輝(き)らりキッズ 目指すはプロのサックス奏者

ふれあいコンサート出演を控(ひか)え、楽屋前の通路で練習する長尾省吾君=益田市常盤町、島根県芸術文化センター・グラントワ
吹奏(すいそう)楽部とレッスンで腕磨(うでみが)く

 県内コンクールで入賞(にゅうしょう)

 益田(ますだ)中2年 長尾 省吾(ながお しょうご)君



 高らかな澄(す)んだ音色(ねいろ)から渋(しぶ)い音色まで、吹(ふ)き方によってさまざまな表現(ひょうげん)ができる楽器がサックスです。
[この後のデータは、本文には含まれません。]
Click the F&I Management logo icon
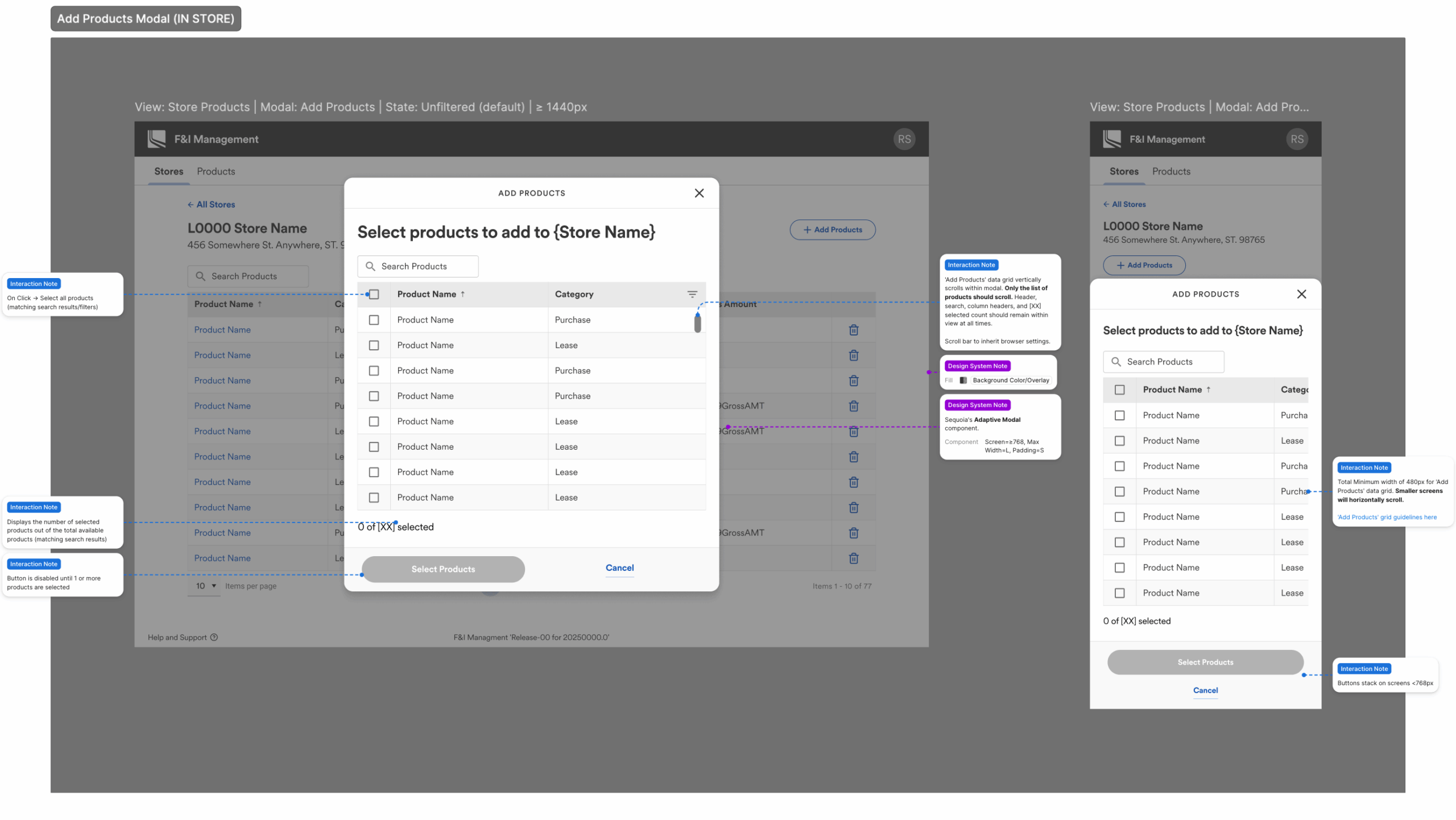This screenshot has height=820, width=1456. point(156,139)
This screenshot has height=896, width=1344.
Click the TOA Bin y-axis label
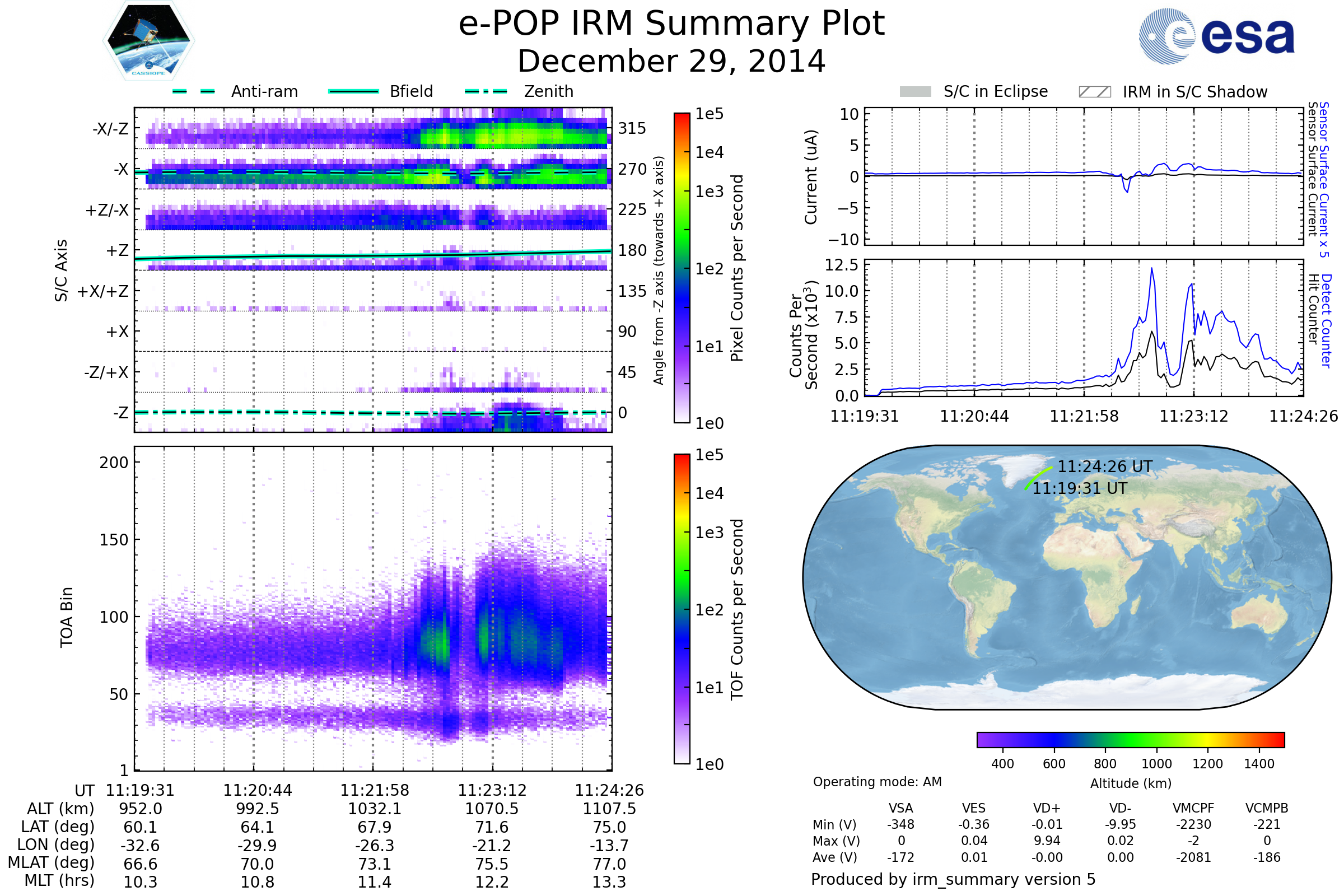(x=66, y=617)
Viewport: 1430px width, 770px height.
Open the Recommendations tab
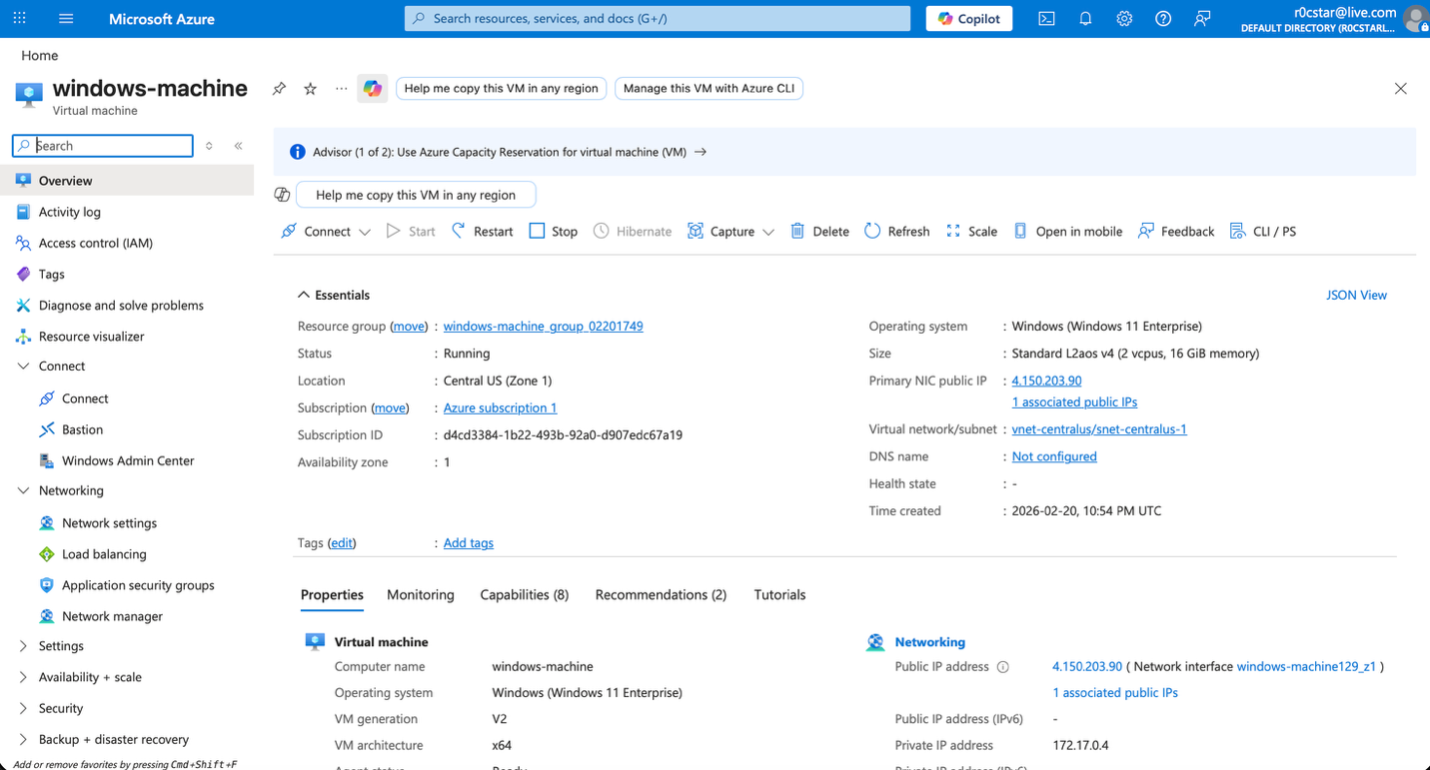(x=660, y=594)
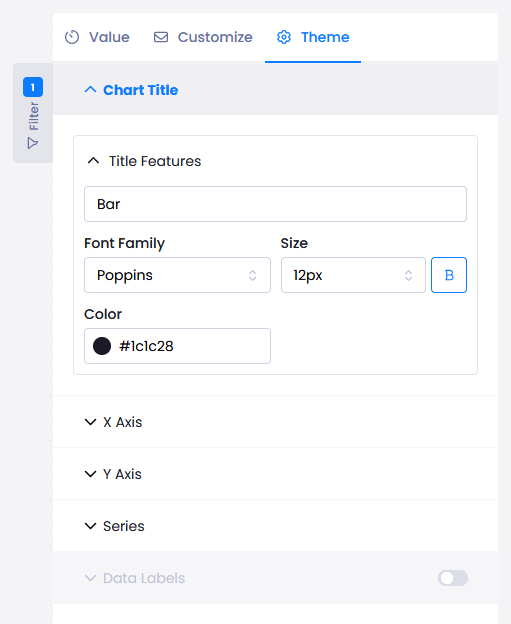Click the blue filter count badge
Image resolution: width=511 pixels, height=624 pixels.
click(33, 87)
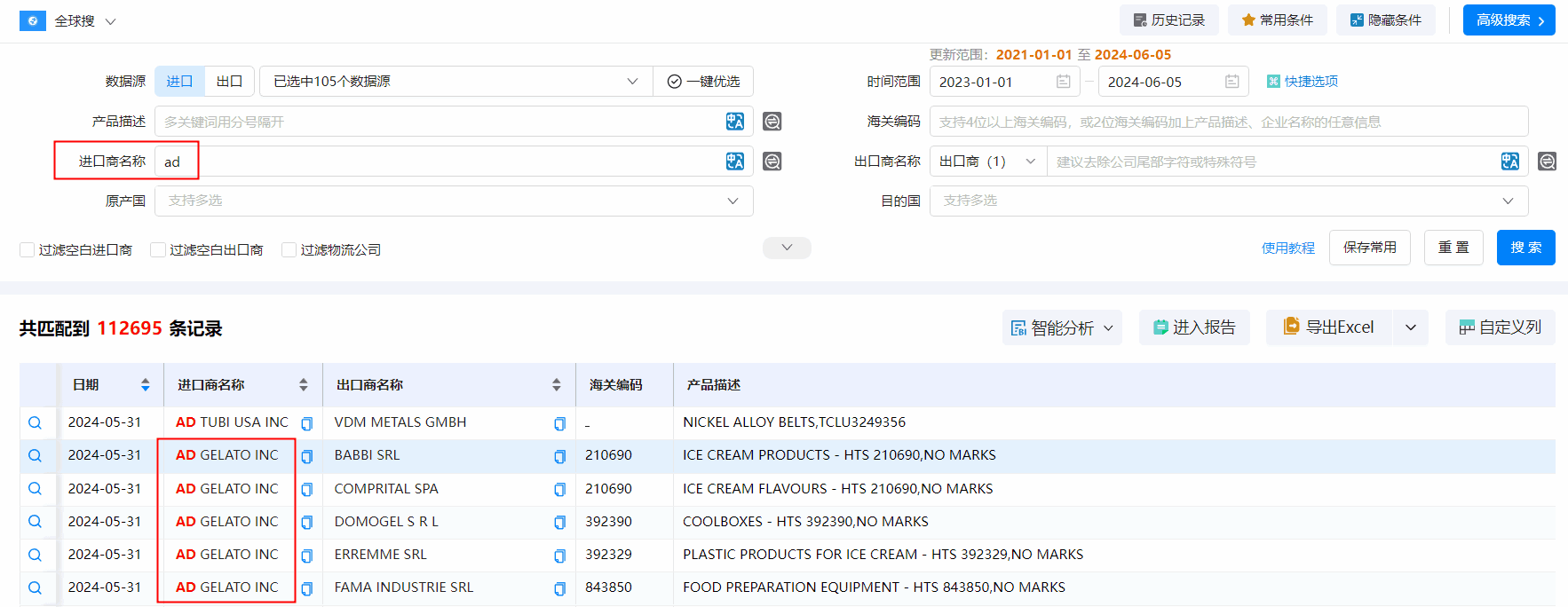1568x607 pixels.
Task: Copy the importer name AD TUBI USA INC
Action: [307, 423]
 ソプラノサックス、アルトサックス、テナーサックス、バリトンサックスがあり、アルトサックスとテナーサックスが一般(いっぱん)的です。

 益田(ますだ)市立益田中学校(益田市栄町(さかえまち))の吹奏(すいそう)楽部(野坂(のさか)みどり部長、35人)でアルトサックスを担当(たんとう)する同校2年、長尾省吾(ながおしょうご)君(14)は、プロのサックス奏者(そうしゃ)を目指して頑張(がんば)っています。

 テナーサックスを楽しんでいる父親の健治(けんじ)さん(51)の勧(すす)めで、益田市立吉田(よしだ)小学校(益田市中(なか)吉田町)4年のときサックスを始め、同校吹奏楽部に入り、益田中でも吹奏楽部に入りました。

 「ソロ(独奏(どくそう))がいっぱいあり、メロディーが吹(ふ)けるのが魅力(みりょく)です」とはにかんだ表情(ひょうじょう)で話します。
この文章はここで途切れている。